CINÉMA

Louis Danvers
Louis Danvers Journaliste cinéma

Nanni Moretti aborde le plus déchirant des sujets dans le sobre et bouleversant La Chambre du fils, Palme d’or à Cannes

Dans le merveilleux Caro Diario ( Journal intime, 1993), Nanni Moretti évoquait, entre autres, le cancer dont il avait souffert et qu’il avait vaincu. La perspective de la mort s’introduisait sur la pointe des pieds dans l’univers plutôt souriant jusque-là du cinéaste italien. La chose se voyait d’ailleurs traitée sur un mode finalement assez comique, bien dans le ton d’un auteur pour lequel dérision et introspection font une rime féconde.

Il n’empêche que cette mort, à laquelle sa maladie lui avait fait penser, Moretti sentait le besoin de s’y confronter dans un film tout entier consacré à ce thème. Il songea au pire des scénarios: la mort d’un enfant et ses répercussions sur l’univers d’une famille. Son script avançait bon train lorsque, fin 1995, la grossesse de sa femme Silvia lui fit lâcher la plume. Ecrire sur la mort d’un enfant alors que le sien n’était pas encore né lui semblait impossible. Le scénario de La Chambre du fils prit la direction d’un tiroir dont il n’allait sortir que quelques années plus tard. Pour l’achever, Moretti fit appel à deux collaboratrices, l’une scénariste (Heidrun Schleef) et l’autre écrivain (Linda Ferri). Il savait déjà qu’il allait lui-même interpréter le rôle du père, un psychanalyste qui fait métier d’aider les autres, et que le soudain décès de son fils verra se découvrir impuissant face à son propre désarroi et à celui des siens…

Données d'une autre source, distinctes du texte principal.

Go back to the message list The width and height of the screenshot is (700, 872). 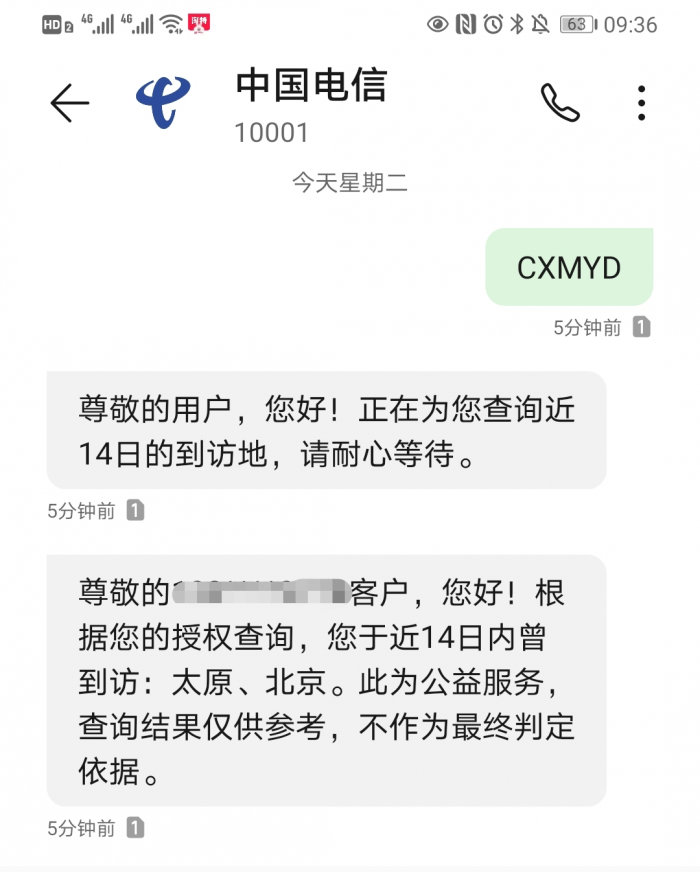coord(69,103)
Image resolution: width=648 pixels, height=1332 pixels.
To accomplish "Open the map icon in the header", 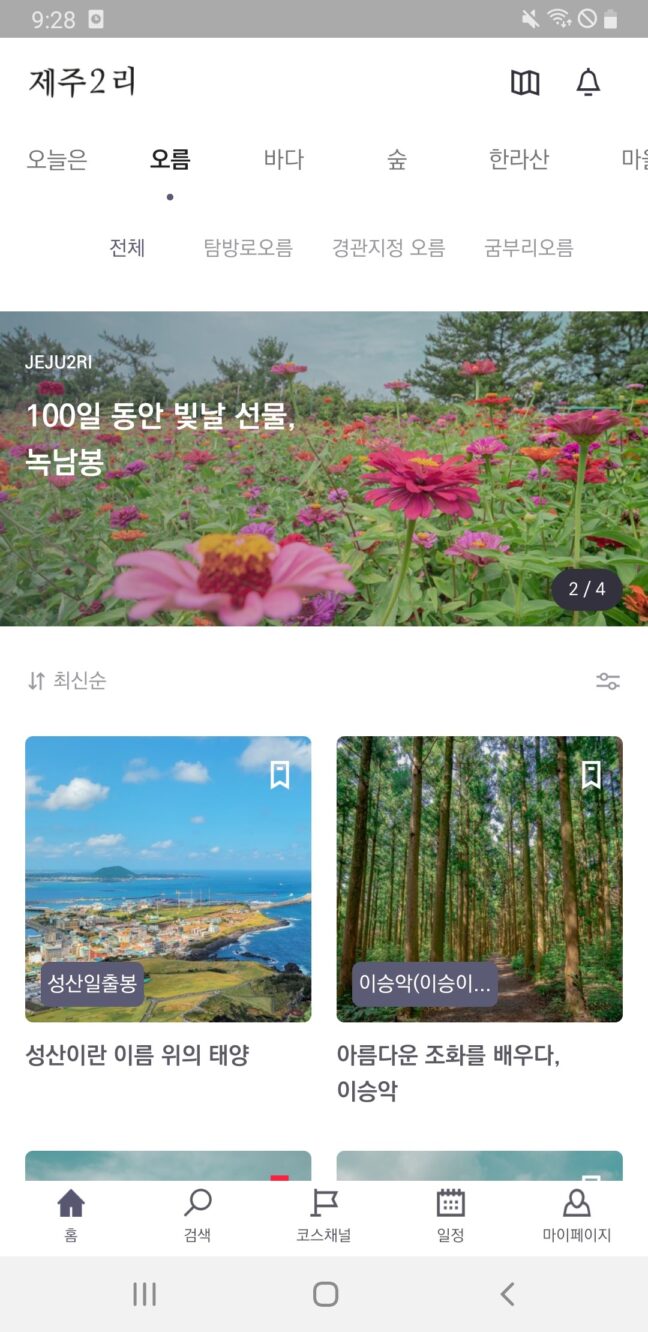I will click(525, 83).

Le film démarre sur des images de Giovanni (Nanni Moretti) faisant un jogging dans les rues d’Ancône. On le voit ensuite s’arrêter dans un bistrot pour boire un café, tout comme dans la dernière scène de Caro Diario. L’impression de familiarité s’accentue avec les images de Giovanni au travail, recevant ses patients et leurs problèmes (tantôt légers, tantôt graves) avec un détachement de surface et une compassion sincère qui rappellent non sans drôlerie certaines scènes des films précédents de Moretti. Mais le ton va rapidement changer…

Soudain, la tragédie

La famille de Giovanni mène une existence harmonieuse. Le père, la mère, le fils (Andrea) et la fille semblent s’entendre à merveille, dans une atmosphère de douce complicité que ne vient même pas troubler l’accusation de vol portée contre Andrea par un de ses camarades d’école. Le fils nie, la famille fait front, montrant son unité. Peu après, tout va s’effondrer d’un coup. L’appel à l’aide, un dimanche matin, d’un patient de Giovanni, va empêcher ce dernier d’aller courir avec Andrea, qui accompagnera donc plutôt ses copains pour une plongée en mer… dont il ne reviendra pas. Dévasté, tout comme son épouse et leur fille, le père va repenser au concours de circonstances qui l’a éloigné de son fils, lequel ne serait pas mort s’ils avaient été ensemble. Loin du lieu commun selon lequel la douleur rassemble les êtres proches, le deuil qui frappe la famille va la plonger dans une crise dont il ne sera pas facile d’émerger. Nous suivons cette évolution de scène en scène, de mots en regards, d’autant plus émus que Moretti se refuse à tout effet facile. La mise à nu de la souffrance n’est chez lui que le pendant naturel de la confession amusée dont il avait fait de nous les spectateurs complices dans nombre de ses films précédents. La réalisation, d’une exemplaire simplicité, laisse le sentiment vrai prendre sa juste place.

Sur le logo de sa compagnie de production, Sacher Film, Nanni Moretti s’était représenté en dessin sur un scooter, de dos. Depuis la naissance de son fils, il a fait ajouter un petit bonhomme assis derrière lui. Le gamin se porte bien, le père se sent mieux d’avoir comme exorcisé à l’écran son angoisse de géniteur. Pour méritée qu’elle soit, la Palme d’or, ainsi que le succès qu’elle amènera sûrement, n’est que bien peu de chose en regard de cette harmonie intime.